The invention provides a local model weighted fusion Top-N movie recommendation algorithm based on user clustering by integrating the technologies. In order to solve the problem that the local difference of articles cannot be accurately estimated by a traditional single recommendation model, and the user preference cannot be accurately captured, a global recommendation model and a local recommendation model based on user clustering are respectively trained, and Top-N recommendation of a movie is realized through linear weighted fusion between the models. In addition, in order to fully use data in a movie recommendation scene and improve recommendation quality from multiple dimensions, the invention realizes calculation of feature vectors of a user at a semantic level through an LDA topic model by utilizing movie label information, and realizes division of a user at a semantic level group.

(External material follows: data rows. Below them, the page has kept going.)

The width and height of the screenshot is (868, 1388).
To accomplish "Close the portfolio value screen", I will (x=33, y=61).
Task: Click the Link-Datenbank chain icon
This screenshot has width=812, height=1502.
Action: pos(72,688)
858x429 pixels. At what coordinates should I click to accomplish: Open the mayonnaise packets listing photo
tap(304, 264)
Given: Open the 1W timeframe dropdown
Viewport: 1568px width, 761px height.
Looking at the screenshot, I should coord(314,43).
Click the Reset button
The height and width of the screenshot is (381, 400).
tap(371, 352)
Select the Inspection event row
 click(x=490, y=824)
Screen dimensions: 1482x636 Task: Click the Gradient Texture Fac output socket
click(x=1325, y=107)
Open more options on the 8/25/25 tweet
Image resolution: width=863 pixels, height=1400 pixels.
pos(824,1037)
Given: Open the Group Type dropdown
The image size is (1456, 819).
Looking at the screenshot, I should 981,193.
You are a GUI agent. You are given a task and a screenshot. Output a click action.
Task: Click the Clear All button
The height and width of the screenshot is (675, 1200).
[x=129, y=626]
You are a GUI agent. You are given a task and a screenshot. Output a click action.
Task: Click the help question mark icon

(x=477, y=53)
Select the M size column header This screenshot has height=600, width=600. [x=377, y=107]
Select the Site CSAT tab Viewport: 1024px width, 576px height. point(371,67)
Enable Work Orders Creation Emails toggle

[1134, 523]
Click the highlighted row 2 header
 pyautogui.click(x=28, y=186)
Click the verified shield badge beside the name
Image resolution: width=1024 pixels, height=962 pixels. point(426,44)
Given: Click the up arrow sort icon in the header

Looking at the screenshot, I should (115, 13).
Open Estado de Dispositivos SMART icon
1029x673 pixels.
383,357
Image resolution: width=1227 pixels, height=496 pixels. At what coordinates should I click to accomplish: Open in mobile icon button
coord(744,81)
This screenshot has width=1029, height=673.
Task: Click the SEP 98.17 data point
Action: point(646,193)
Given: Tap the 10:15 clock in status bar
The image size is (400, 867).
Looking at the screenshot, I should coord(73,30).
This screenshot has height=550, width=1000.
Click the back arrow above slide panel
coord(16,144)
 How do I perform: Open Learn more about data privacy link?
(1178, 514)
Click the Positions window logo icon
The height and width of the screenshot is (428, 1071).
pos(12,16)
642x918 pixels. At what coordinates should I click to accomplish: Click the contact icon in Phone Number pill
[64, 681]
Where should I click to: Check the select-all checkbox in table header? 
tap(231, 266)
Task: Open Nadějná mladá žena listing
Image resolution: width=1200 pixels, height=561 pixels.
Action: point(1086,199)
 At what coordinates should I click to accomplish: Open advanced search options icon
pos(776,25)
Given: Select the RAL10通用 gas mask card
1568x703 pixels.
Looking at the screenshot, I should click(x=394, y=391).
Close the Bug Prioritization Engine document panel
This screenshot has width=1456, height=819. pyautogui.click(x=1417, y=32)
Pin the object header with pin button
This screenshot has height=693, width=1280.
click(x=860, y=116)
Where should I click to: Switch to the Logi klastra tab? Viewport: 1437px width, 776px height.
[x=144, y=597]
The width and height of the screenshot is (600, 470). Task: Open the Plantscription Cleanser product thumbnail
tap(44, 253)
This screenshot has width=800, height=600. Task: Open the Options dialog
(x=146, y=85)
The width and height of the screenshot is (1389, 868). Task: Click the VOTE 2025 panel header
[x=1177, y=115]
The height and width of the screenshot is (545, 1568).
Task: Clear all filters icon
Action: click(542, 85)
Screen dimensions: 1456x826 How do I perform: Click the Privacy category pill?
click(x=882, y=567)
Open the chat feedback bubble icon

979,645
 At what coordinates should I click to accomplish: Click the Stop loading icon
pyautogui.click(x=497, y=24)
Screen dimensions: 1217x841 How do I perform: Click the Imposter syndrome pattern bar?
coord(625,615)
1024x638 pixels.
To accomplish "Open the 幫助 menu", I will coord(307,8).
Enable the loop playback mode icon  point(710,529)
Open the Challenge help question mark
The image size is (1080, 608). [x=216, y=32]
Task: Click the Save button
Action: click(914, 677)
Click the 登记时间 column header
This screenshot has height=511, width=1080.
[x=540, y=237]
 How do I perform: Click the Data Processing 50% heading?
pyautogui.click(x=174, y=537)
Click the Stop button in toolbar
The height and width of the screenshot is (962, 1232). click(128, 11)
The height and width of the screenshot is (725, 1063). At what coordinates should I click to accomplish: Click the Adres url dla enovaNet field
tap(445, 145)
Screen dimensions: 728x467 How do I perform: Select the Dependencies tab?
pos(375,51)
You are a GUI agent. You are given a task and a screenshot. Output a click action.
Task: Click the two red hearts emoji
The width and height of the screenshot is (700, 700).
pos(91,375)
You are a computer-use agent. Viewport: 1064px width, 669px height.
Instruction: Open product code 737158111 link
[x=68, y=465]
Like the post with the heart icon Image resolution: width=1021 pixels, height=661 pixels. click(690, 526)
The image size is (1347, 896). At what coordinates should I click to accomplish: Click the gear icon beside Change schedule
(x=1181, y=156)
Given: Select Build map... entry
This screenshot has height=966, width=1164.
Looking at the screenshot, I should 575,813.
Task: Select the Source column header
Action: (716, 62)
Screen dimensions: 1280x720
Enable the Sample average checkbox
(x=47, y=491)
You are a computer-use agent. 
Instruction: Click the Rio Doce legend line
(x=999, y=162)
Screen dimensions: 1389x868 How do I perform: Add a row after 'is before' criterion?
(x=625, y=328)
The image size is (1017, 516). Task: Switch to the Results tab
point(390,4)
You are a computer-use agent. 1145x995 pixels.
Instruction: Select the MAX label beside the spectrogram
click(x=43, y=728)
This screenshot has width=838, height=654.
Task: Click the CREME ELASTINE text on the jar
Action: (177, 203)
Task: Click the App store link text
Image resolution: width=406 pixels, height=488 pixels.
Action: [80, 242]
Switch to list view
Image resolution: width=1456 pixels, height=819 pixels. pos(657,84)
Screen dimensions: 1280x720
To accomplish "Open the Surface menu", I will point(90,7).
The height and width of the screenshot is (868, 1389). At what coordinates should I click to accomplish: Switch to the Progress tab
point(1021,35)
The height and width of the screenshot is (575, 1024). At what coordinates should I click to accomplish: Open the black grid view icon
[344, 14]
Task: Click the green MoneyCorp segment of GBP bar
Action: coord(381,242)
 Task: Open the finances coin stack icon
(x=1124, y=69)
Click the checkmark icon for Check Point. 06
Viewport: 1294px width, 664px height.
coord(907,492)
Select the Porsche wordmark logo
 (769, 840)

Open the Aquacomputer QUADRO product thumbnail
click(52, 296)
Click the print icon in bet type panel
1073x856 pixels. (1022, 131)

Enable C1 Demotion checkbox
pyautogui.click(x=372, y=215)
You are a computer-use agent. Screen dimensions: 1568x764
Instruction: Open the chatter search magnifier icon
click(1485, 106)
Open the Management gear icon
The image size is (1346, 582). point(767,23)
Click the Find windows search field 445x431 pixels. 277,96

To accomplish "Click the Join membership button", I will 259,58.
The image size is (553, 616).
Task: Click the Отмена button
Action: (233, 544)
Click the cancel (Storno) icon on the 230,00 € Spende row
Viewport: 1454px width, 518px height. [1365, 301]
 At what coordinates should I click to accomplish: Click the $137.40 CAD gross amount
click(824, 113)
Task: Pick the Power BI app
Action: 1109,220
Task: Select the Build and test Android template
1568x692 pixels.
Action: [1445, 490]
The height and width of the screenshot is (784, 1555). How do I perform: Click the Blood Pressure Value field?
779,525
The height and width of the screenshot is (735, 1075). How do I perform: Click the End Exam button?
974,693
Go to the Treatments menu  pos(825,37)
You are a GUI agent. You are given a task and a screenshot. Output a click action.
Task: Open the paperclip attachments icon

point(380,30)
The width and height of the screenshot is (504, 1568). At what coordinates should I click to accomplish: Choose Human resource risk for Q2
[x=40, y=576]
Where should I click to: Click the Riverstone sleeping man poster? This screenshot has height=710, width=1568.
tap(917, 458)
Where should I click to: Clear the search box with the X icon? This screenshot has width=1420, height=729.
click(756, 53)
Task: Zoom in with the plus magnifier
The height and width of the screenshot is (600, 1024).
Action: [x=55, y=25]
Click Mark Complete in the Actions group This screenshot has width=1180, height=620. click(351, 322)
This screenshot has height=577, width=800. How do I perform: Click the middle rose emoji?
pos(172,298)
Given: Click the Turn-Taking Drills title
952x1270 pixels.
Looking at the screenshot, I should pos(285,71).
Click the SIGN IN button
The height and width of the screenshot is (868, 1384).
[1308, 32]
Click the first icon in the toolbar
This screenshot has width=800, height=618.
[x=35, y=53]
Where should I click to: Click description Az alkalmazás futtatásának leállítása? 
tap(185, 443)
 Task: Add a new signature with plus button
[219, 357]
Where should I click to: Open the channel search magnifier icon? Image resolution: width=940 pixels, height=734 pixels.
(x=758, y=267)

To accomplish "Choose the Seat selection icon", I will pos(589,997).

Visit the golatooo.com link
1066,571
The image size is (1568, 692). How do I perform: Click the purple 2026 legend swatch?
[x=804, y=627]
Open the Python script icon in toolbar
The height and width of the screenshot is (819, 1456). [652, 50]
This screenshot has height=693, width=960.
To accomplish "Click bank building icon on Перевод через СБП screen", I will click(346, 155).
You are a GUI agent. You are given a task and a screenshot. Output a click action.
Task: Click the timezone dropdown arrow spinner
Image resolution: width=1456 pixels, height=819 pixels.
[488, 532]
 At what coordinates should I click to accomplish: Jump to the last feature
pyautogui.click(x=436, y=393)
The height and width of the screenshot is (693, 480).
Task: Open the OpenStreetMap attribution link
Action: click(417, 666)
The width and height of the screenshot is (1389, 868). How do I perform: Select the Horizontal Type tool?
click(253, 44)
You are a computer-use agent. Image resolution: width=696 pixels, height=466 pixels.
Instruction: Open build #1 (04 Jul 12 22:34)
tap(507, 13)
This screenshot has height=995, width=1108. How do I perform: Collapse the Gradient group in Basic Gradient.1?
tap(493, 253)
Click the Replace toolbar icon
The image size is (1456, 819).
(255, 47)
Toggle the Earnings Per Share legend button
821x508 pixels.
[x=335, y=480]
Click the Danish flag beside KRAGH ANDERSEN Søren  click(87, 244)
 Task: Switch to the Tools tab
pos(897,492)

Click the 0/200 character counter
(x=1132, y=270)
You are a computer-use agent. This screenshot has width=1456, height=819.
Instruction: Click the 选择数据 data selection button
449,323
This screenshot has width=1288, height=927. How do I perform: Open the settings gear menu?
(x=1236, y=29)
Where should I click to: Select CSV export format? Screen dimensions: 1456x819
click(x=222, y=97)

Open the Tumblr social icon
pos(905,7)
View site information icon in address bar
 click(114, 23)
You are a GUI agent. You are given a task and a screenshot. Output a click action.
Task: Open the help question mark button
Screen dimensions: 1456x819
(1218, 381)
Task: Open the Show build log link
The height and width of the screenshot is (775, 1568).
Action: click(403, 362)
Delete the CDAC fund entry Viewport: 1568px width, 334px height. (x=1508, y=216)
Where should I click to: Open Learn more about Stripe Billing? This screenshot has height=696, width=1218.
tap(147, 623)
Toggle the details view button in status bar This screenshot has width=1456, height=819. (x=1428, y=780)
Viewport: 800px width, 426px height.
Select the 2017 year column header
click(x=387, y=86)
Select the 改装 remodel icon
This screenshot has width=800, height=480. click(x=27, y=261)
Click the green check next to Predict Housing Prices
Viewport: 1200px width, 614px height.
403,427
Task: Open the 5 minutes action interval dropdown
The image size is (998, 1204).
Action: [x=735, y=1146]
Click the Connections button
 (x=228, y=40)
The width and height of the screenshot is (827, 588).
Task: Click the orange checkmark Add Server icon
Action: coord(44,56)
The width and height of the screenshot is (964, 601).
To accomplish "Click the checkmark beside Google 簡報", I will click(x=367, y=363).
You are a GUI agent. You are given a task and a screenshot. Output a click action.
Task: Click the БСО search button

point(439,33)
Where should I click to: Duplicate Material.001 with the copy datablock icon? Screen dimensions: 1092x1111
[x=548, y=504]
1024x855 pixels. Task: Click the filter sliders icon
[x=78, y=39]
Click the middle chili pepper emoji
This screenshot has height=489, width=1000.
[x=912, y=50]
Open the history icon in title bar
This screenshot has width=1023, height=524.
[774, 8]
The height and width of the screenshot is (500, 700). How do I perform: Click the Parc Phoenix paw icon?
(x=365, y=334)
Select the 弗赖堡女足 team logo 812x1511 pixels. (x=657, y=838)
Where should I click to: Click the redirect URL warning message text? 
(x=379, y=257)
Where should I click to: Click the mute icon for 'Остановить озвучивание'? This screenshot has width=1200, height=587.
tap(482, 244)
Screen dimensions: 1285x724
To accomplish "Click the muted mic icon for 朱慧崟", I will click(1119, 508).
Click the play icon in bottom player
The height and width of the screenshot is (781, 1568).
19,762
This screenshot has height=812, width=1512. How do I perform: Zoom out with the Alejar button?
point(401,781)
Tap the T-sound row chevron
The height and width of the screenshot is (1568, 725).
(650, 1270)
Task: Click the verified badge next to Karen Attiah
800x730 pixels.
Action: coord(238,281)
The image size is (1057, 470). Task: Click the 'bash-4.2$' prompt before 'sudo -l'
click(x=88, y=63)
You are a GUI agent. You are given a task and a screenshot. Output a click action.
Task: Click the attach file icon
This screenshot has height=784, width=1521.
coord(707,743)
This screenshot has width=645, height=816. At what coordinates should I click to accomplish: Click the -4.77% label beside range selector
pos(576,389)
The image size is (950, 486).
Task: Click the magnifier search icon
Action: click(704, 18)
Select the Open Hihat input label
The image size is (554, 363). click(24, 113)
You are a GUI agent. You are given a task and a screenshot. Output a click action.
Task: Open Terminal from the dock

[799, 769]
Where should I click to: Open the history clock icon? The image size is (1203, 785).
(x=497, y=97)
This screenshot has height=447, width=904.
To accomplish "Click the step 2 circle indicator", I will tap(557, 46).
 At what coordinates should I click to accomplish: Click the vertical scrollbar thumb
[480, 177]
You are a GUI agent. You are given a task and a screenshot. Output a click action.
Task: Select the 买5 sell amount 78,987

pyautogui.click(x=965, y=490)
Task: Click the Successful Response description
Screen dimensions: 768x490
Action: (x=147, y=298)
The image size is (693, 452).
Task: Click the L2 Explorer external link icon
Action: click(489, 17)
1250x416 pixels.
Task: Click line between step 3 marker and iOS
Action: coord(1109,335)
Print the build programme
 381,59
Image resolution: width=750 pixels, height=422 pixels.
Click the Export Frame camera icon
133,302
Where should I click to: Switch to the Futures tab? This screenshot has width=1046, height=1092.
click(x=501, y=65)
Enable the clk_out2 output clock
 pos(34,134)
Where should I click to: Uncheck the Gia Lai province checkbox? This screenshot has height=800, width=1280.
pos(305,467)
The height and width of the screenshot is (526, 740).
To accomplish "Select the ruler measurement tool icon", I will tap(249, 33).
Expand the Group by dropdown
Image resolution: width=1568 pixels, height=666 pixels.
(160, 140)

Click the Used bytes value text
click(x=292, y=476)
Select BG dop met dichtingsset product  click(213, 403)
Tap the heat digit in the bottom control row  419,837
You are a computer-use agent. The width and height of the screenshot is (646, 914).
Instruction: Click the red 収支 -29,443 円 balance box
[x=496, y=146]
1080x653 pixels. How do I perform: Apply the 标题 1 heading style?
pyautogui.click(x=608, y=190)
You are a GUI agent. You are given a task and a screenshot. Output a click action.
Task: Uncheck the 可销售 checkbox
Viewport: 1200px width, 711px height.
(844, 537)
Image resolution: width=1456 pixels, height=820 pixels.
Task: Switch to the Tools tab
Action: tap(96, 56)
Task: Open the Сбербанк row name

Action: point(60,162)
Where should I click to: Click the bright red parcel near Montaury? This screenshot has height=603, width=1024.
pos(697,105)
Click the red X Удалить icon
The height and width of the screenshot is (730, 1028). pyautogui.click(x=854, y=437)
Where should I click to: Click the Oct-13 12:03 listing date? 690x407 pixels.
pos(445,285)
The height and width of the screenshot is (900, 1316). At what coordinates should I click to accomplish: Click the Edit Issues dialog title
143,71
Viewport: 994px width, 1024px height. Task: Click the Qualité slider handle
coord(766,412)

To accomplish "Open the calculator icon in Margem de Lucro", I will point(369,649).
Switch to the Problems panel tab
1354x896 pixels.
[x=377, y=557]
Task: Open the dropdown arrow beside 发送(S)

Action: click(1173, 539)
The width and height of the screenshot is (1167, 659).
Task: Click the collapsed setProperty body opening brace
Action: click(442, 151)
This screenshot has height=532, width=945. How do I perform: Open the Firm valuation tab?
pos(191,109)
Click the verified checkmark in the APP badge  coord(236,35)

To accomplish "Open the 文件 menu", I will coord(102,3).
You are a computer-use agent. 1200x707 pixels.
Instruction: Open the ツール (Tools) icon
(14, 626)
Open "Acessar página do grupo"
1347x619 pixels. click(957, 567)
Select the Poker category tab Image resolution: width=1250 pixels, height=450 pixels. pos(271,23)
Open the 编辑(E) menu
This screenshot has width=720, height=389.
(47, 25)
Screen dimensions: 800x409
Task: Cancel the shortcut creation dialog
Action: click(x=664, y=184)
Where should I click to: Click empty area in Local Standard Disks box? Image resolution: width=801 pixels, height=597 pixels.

The invention has the advantages that: (1) the algorithm is novel in thinking. The sparse linear model is used as a basic recommendation model, a global recommendation model and a local recommendation model based on user clustering are respectively trained, and finally a final fusion model is generated through linear weighted fusion. (2) And the recommendation quality is improved in multiple dimensions. In addition to training a recommendation model by using traditional scoring data, in a user clustering stage, by introducing movie label data and analyzing the subject attributes of the crowd on a semantic level by using an LDA subject model, the invention obtains a user feature vector and realizes crowd clustering by using a spectral clustering algorithm, thereby further improving the recommendation quality. (3) The algorithm is simple and quick to implement. In the training stage of the local model and the global model, because the models are independent of each other and each column of the similarity matrix of the models is also independent of each other, a parallel training method can be adopted, the training time of the models is greatly reduced, and the training efficiency of the models is improved. (4) The recommended quality is better. The local model weighted fusion recommendation algorithm provided by the invention is an effective combination of content recommendation, neighborhood-based collaborative filtering and model-based collaborative filtering, fully utilizes the advantages of each recommendation algorithm, makes up the defects of each other, and greatly improves the recommendation quality compared with the single use of a certain recommendation algorithm.
Drawings
FIG. 1 is a general flow diagram of the process of the present invention;
FIG. 2 is a plot of the subject intensity profile of the method of the present invention.
Detailed Description
Referring to the general flow chart of the technical scheme of fig. 1, the invention has four stages, which are respectively: the method comprises a data preprocessing stage, a user clustering stage, a global recommendation model and local recommendation model training stage and a recommendation model linear weighting fusion stage. In the data preprocessing stage, a data set is cleaned, some inactive users and cold movies are removed, and a corpus used for LDA topic model training and a user movie implicit feedback training matrix used for sparse linear model training are constructed; a user clustering stage, wherein a user corpus obtained in the first stage is used for obtaining user characteristic vectors by training an LDA topic model, clustering of users is realized by a spectral clustering algorithm, and each cluster generates a local implicit feedback training matrix; in the global recommendation model and local recommendation model training stage, an original implicit feedback matrix and a local implicit feedback matrix are used for obtaining a global model and a local model through sparse linear model training respectively; and in the model linear weighting fusion recommendation stage, the global model and the local model obtained in the previous step are fused in a linear weighting mode to obtain a final recommendation model.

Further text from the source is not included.